- Also known as: Candlesnuffer
- Born: David Michael Brown 1956 (age 68–69) Melbourne, Victoria, Australia
- Genres: Jazz; heavy metal; experimental;
- Occupation: Musician
- Instruments: Bass guitar; guitar; percussion;
- Years active: 1978–present
- Website: candlesnuffer.org

= David Brown (Australian musician) =

Australian musician

David Michael Brown (born 1956) is an Australian musician. He played bass guitar or guitar in improvisatory ensembles beginning in 1978. His solo material is issued under the name Candlesnuffer.

== Early life ==

David Brown was born in 1956 and raised in Melbourne, Australia.

His music career started in 1978, when David Tolley(Brown's teacher) formed False Start with funding from the Music Board of the Australia Council.

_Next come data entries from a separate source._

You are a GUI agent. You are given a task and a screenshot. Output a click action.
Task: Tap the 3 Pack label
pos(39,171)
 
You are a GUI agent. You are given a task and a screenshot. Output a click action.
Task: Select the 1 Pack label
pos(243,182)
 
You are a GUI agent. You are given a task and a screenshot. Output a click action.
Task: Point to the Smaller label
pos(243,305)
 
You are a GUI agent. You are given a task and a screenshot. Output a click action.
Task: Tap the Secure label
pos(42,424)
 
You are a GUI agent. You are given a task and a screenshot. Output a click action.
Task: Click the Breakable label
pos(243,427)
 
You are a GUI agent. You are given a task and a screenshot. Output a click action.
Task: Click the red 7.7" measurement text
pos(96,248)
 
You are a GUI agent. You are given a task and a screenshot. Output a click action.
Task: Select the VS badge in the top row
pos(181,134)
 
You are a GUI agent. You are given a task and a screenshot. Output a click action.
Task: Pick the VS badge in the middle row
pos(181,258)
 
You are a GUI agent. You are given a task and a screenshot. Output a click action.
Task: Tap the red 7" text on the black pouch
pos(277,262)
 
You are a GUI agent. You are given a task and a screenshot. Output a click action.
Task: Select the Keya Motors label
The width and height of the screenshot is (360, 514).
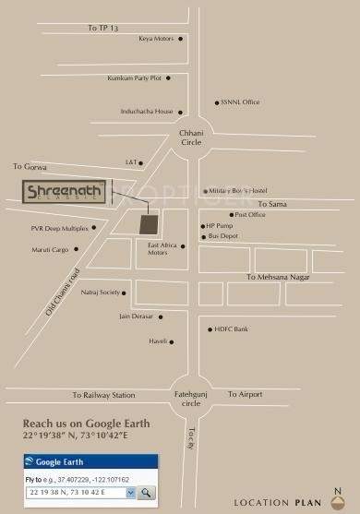[156, 39]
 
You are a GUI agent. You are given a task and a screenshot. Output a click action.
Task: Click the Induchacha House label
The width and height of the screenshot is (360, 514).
[147, 112]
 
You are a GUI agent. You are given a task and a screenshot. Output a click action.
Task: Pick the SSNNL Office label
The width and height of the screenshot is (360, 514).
[237, 102]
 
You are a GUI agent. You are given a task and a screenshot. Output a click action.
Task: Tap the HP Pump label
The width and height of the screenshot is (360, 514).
[220, 225]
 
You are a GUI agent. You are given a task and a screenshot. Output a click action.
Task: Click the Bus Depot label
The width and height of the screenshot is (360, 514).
[223, 236]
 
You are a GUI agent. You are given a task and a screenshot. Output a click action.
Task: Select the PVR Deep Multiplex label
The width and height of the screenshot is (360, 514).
[59, 228]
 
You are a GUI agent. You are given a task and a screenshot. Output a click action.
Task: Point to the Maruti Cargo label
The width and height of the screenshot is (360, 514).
[51, 248]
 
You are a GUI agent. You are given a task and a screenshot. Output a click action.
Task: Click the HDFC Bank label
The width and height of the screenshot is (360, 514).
[232, 329]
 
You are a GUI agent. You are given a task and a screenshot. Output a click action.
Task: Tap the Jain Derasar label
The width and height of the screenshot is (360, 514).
[137, 317]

Brown played bass guitar and guitar.

From 1978 to 1983, Brown played guitar and percussion in Signals, with David Wadelton, Chris Knowles, and Philip Thomson. They performed at the Clifton Hill Community Music Centre and La Mama Theatre, as well as art exhibitions (such as the Biennale of Sydney) and galleries.

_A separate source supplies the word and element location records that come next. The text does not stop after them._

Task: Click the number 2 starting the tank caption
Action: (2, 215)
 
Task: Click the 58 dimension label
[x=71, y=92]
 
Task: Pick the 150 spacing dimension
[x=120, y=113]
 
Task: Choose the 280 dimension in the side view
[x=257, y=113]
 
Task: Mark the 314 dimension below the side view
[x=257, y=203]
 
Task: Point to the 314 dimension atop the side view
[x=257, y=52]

In 1983, Brown played bass guitar with Jamie Fielding and Philip Thomson as Skeleton.

From 1983 to 1985 he performed in Mulch, with Mark Ewenson and Tom Fielding.

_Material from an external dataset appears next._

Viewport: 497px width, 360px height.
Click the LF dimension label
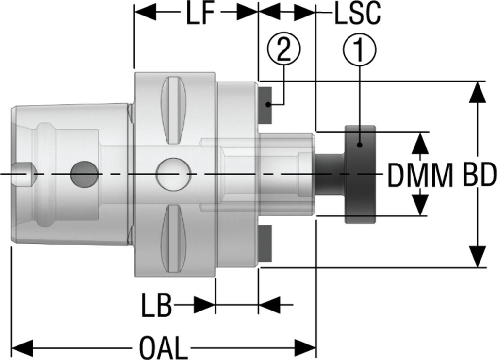click(x=199, y=15)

From 1985 to 1987, Brown played in Ultratune with Robert Corbett and Terry McDermott.

In 1987, Brown joined Dumb And The Ugly with Michael Sheridan and John Murphy.

In 1992, he formed Bucketrider, a jazz / heavy metal group, with Sean Baxter, Tim O'Dwyer, Adam Simmons, and James Wilkinson.

In 1995, Brown and Sean Baxter formed a duo called Lazy.

In 1996 he formed Terminal Hz, a trio with Sean Baxter and KK Null. He also performed in The Crowded Foxhole with Louis Peake, Sean Baxter, and Tim O'Dwyer.

Brown has performed at numerous festivals and exhibitions, such as What Is Music, Next Wave, and Cinesonic.